Written instruction
Please write out the lines below as a numbered list, skipping any blank lines.
== Exercise material ==
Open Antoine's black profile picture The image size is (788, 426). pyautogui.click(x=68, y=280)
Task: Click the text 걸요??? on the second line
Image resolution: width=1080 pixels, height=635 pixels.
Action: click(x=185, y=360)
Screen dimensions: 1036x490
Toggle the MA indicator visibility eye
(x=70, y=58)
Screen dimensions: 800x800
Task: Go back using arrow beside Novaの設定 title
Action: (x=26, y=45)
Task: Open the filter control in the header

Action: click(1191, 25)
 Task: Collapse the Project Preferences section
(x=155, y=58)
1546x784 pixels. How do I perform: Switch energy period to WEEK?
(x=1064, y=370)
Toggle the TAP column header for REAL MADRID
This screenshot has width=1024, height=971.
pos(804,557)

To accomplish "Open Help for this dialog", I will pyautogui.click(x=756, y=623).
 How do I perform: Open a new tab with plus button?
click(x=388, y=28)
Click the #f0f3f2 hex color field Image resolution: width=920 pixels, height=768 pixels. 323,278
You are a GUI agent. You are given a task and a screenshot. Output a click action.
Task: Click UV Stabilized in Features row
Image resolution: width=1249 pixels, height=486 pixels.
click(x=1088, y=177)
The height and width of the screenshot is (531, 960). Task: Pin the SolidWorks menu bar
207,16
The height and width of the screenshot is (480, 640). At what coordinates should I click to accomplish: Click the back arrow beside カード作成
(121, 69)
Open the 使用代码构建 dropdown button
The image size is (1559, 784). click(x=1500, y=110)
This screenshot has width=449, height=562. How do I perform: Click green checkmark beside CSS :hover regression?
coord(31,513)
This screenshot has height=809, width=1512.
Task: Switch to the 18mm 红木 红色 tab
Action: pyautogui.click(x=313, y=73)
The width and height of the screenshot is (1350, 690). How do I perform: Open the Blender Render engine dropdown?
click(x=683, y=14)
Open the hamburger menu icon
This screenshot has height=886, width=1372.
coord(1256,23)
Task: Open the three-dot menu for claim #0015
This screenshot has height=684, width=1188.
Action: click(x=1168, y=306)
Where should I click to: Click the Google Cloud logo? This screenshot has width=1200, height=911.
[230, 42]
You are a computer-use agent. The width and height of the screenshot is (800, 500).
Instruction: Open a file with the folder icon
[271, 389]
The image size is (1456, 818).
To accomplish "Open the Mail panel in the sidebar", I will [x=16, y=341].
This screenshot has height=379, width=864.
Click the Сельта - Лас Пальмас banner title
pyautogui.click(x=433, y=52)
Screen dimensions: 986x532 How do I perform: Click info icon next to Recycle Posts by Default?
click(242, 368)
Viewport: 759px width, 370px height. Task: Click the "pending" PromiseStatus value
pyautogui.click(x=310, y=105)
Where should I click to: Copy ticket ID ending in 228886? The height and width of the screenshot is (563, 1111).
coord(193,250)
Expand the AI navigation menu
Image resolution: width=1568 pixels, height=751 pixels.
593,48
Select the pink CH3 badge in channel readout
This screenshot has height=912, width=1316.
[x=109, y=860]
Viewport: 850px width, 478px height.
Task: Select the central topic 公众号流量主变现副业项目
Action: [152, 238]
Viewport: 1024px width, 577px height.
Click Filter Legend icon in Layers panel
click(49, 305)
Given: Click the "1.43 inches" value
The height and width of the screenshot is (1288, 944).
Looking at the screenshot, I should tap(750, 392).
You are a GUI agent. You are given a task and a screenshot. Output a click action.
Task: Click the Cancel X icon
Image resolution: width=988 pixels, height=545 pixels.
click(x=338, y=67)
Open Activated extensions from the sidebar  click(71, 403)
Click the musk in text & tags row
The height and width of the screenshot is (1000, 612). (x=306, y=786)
===
Written answer
1. Open Antoine's black profile picture The image size is (788, 426). pyautogui.click(x=68, y=280)
2. Task: Click the text 걸요??? on the second line
3. Image resolution: width=1080 pixels, height=635 pixels.
4. Action: click(x=185, y=360)
5. Screen dimensions: 1036x490
6. Toggle the MA indicator visibility eye
7. (x=70, y=58)
8. Screen dimensions: 800x800
9. Task: Go back using arrow beside Novaの設定 title
10. Action: (x=26, y=45)
11. Task: Open the filter control in the header
12. Action: click(1191, 25)
13.  Task: Collapse the Project Preferences section
14. (x=155, y=58)
15. 1546x784 pixels. How do I perform: Switch energy period to WEEK?
16. (x=1064, y=370)
17. Toggle the TAP column header for REAL MADRID
18. This screenshot has width=1024, height=971.
19. pos(804,557)
20. To accomplish "Open Help for this dialog", I will pyautogui.click(x=756, y=623).
21.  How do I perform: Open a new tab with plus button?
22. click(x=388, y=28)
23. Click the #f0f3f2 hex color field Image resolution: width=920 pixels, height=768 pixels. 323,278
24. You are a GUI agent. You are given a task and a screenshot. Output a click action.
25. Task: Click UV Stabilized in Features row
26. Image resolution: width=1249 pixels, height=486 pixels.
27. click(x=1088, y=177)
28. The height and width of the screenshot is (531, 960). Task: Pin the SolidWorks menu bar
29. 207,16
30. The height and width of the screenshot is (480, 640). At what coordinates should I click to accomplish: Click the back arrow beside カード作成
31. (121, 69)
32. Open the 使用代码构建 dropdown button
33. The image size is (1559, 784). click(x=1500, y=110)
34. This screenshot has width=449, height=562. How do I perform: Click green checkmark beside CSS :hover regression?
35. coord(31,513)
36. This screenshot has height=809, width=1512.
37. Task: Switch to the 18mm 红木 红色 tab
38. Action: pyautogui.click(x=313, y=73)
39. The width and height of the screenshot is (1350, 690). How do I perform: Open the Blender Render engine dropdown?
40. click(x=683, y=14)
41. Open the hamburger menu icon
42. This screenshot has height=886, width=1372.
43. coord(1256,23)
44. Task: Open the three-dot menu for claim #0015
45. This screenshot has height=684, width=1188.
46. Action: click(x=1168, y=306)
47. Where should I click to: Click the Google Cloud logo? This screenshot has width=1200, height=911.
48. [230, 42]
49. You are a computer-use agent. The width and height of the screenshot is (800, 500).
50. Instruction: Open a file with the folder icon
51. [271, 389]
52. The image size is (1456, 818).
53. To accomplish "Open the Mail panel in the sidebar", I will [x=16, y=341].
54. This screenshot has height=379, width=864.
55. Click the Сельта - Лас Пальмас banner title
56. pyautogui.click(x=433, y=52)
57. Screen dimensions: 986x532 How do I perform: Click info icon next to Recycle Posts by Default?
58. click(242, 368)
59. Viewport: 759px width, 370px height. Task: Click the "pending" PromiseStatus value
60. pyautogui.click(x=310, y=105)
61. Where should I click to: Copy ticket ID ending in 228886? The height and width of the screenshot is (563, 1111).
62. coord(193,250)
63. Expand the AI navigation menu
64. Image resolution: width=1568 pixels, height=751 pixels.
65. 593,48
66. Select the pink CH3 badge in channel readout
67. This screenshot has height=912, width=1316.
68. [x=109, y=860]
69. Viewport: 850px width, 478px height.
70. Task: Select the central topic 公众号流量主变现副业项目
71. Action: [152, 238]
72. Viewport: 1024px width, 577px height.
73. Click Filter Legend icon in Layers panel
74. click(49, 305)
75. Given: Click the "1.43 inches" value
76. The height and width of the screenshot is (1288, 944).
77. Looking at the screenshot, I should tap(750, 392).
78. You are a GUI agent. You are given a task and a screenshot. Output a click action.
79. Task: Click the Cancel X icon
80. Image resolution: width=988 pixels, height=545 pixels.
81. click(x=338, y=67)
82. Open Activated extensions from the sidebar  click(71, 403)
83. Click the musk in text & tags row
84. The height and width of the screenshot is (1000, 612). (x=306, y=786)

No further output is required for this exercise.